The Venn diagram shown below serves as a visual aid to remember the relationships between entropy, conditional entropy and mutual information.

Extensions

What happens when we deal with more than two random variables? To facilitate the discussion, let us recall the chain rule for joint distributions.

Let ${\displaystyle X_{1},X_{2},...,X_{n}}$ be a sequence of discrete random variables. Then, their joint distribution can be factored as follows

${\displaystyle p(X_{1},X_{2},...X_{n})=p(X_{1})p(X_{2}|X_{1})p(X_{3}|X_{1},X_{2})...p(X_{n}|X_{1},X_{2},...X_{n-1})}$,

Chain rule for entropy

The chain rule for (joint) entropy is very similar to the above expansion, but we use additions instead of multiplications.

${\displaystyle H(X_{1},X_{2},...,X_{n})=H(X_{1})+H(X_{2}|X_{1})+H(X_{3}|X_{1},X_{2})+...+H(X_{n}|X_{1},X_{2},...,X_{n-1})}$

Checkpoint: Using the properties in the previous section, show that ${\displaystyle H(X,Y)=H(X)+H(Y|X)=H(Y)+H(X|Y)}$.

Although we do not supply a complete proof here, this fact should not be too surprising since entropy operates on logarithms of probabilities and logarithms of product terms expand to sums of logarithms.

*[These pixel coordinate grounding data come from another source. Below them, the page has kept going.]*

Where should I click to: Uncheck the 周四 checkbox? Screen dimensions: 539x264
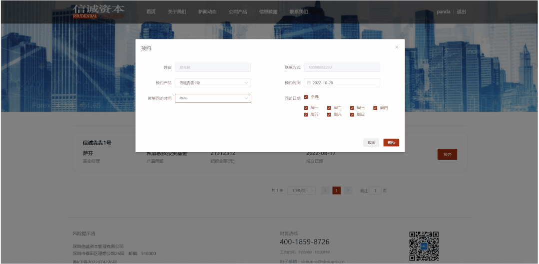point(375,108)
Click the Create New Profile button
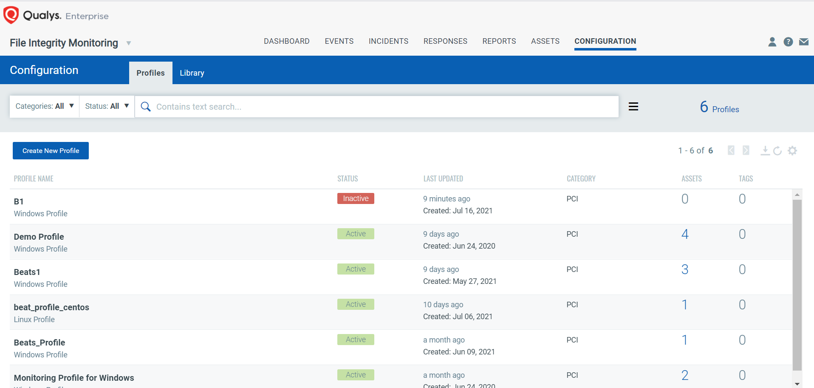The height and width of the screenshot is (388, 814). tap(51, 151)
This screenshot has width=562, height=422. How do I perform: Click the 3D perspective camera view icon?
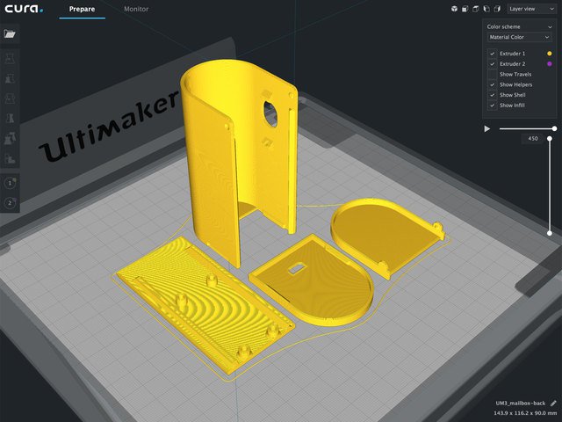point(454,9)
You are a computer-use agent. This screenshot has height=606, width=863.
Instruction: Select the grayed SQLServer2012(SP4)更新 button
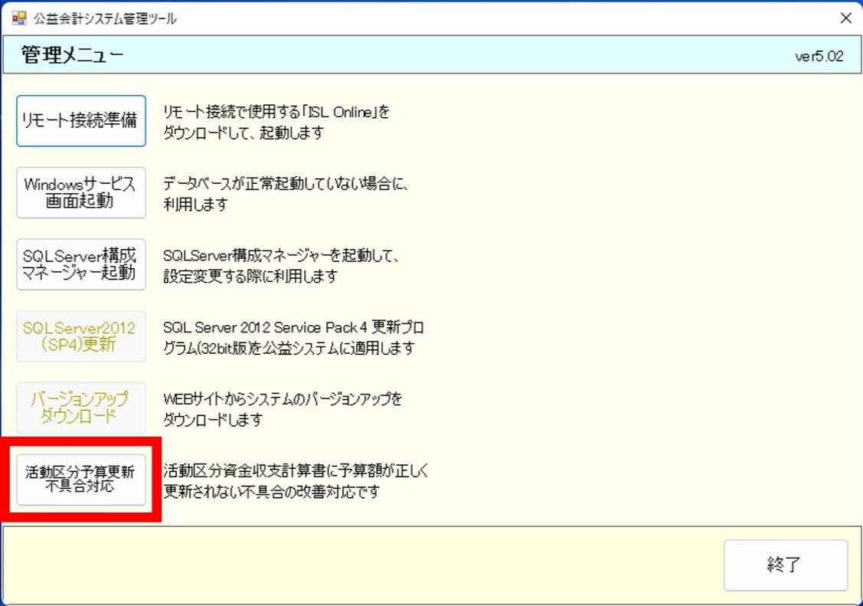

Proof of chain rule for ${\displaystyle n=3}$

Let us see that the statement is true for ${\displaystyle n=3}$. Let ${\displaystyle X_{1},X_{2},X_{3}}$ be three discrete random variables. The idea with the proof is that we operate on two random variables at a time, since prior to the chain rule we only know that ${\displaystyle H(X,Y)=H(X)+X(Y|X)}$. We can write ${\displaystyle H(X_{1},X_{2},X_{3})=H((X_{1},X_{2}),X_{3})}$, where we bundle ${\displaystyle X_{1}}$ and ${\displaystyle X_{2}}$ into one random variable ${\displaystyle (X_{1},X_{2})}$.

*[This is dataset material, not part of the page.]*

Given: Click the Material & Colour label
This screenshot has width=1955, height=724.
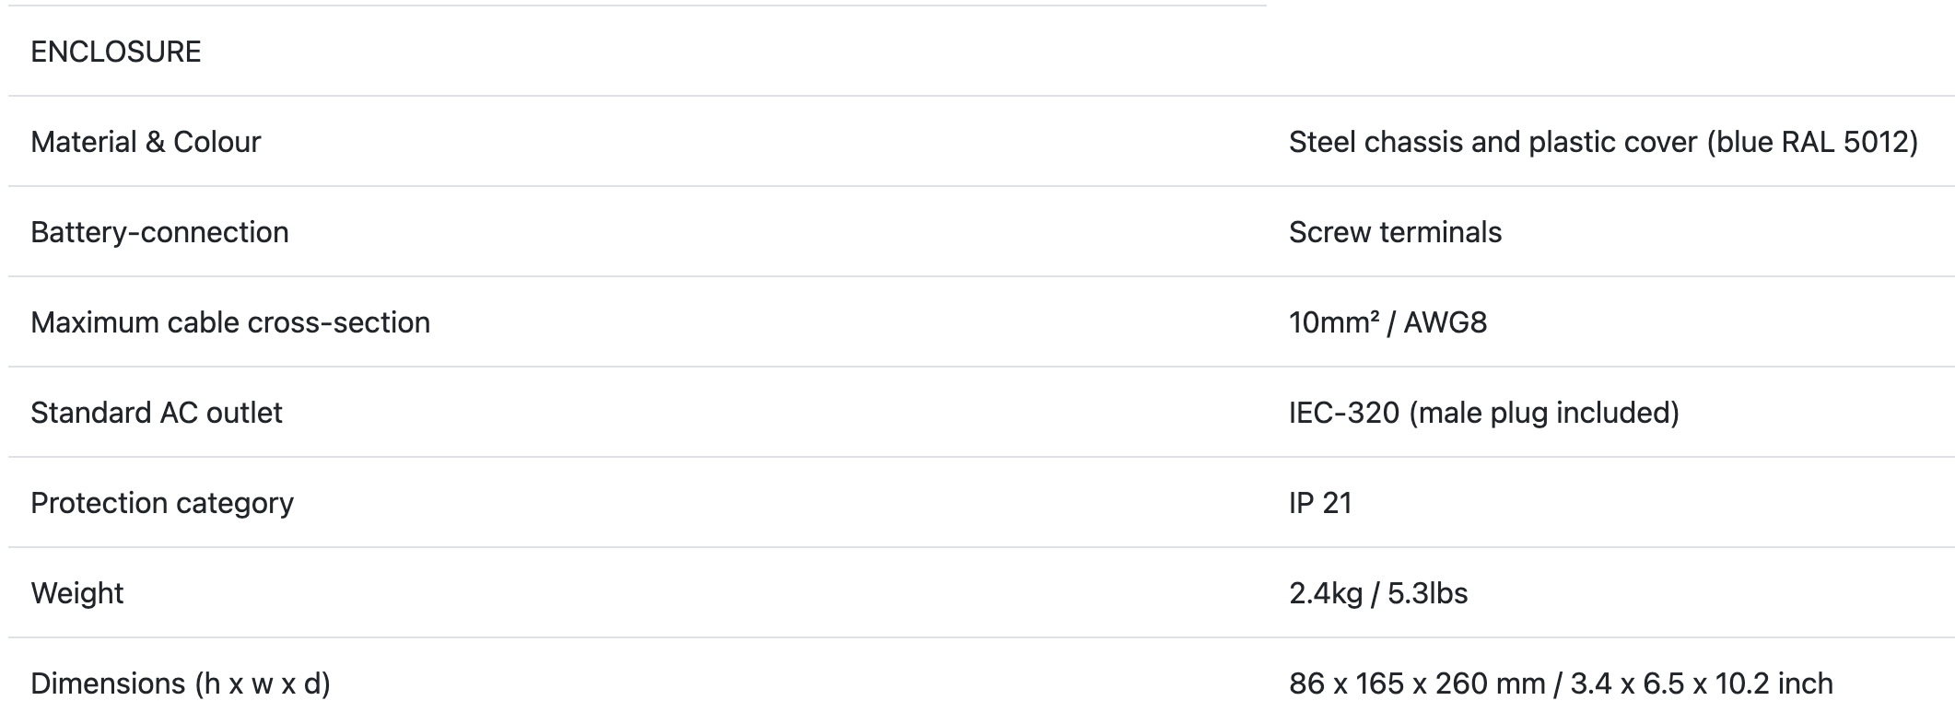Looking at the screenshot, I should coord(146,142).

The proof now proceeds as follows:

${\displaystyle H(X_{1},X_{2},X_{3})=H((X_{1},X_{2}),X_{3})=H(X_{1},X_{2})+H(X_{3}|X_{1},X_{2})=[H(X_{1})+H(X_{2}|X_{1})]+H(X_{3}|X_{1},X_{2})}$

One interpretation of the chain rule shown is that to obtain the total information (joint entropy) of ${\displaystyle X_{1},X_{2},X_{3}}$ as a whole, we can

• obtain information about ${\displaystyle X_{1}}$ first without any prior knowledge: ${\displaystyle H(X_{1})}$, then
• obtain information about ${\displaystyle X_{2}}$ with knowledge of ${\displaystyle X_{1}}$: ${\displaystyle H(X_{2}|X_{1})}$, then
• obtain information about ${\displaystyle X_{3}}$ with knowledge of ${\displaystyle X_{1}}$ and ${\displaystyle X_{2}}$: ${\displaystyle H(X_{3}|X_{1},X_{2})}$.

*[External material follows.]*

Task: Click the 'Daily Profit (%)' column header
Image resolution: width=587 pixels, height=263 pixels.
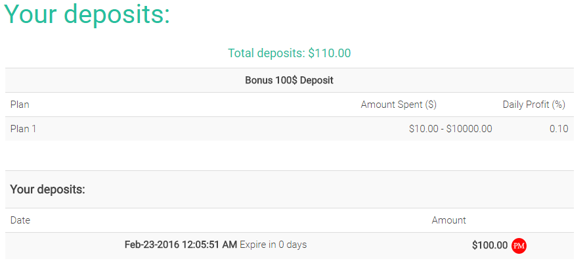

For ${\displaystyle n>3}$, we can proceed by induction. Below is the sketch of the proof:

• (Base step) For a fixed n=k, assume that any collection of ${\displaystyle k}$ random variables satisfies the chain rule.
• (Induction step) When n = k+1, write the joint entropy of ${\displaystyle k+1}$ rvs as follows: ${\displaystyle H(X_{1},...,X_{k},X_{k+1})=H((X_{1},...,X_{k}),X_{k}+1)}$, where the first ${\displaystyle k}$ are bundled together into one random variable.
• Use the two-variable chain rule ${\displaystyle H(X,Y)=H(X)+H(Y|X)}$ and the base step to show that ${\displaystyle H(X_{1},...,X_{k},X_{k+1})=H(X_{1})+H(X_{2}|X_{1})+...+H(X_{k+1}|X_{1},...,X_{k})}$.

Checkpoint: The order of "obtaining information" is irrelevant in calculating the joint entropy of multiple rvs. Write the chain rule if we proceed by obtaining information in the following order: ${\displaystyle X_{2},X_{3},X_{1}}$.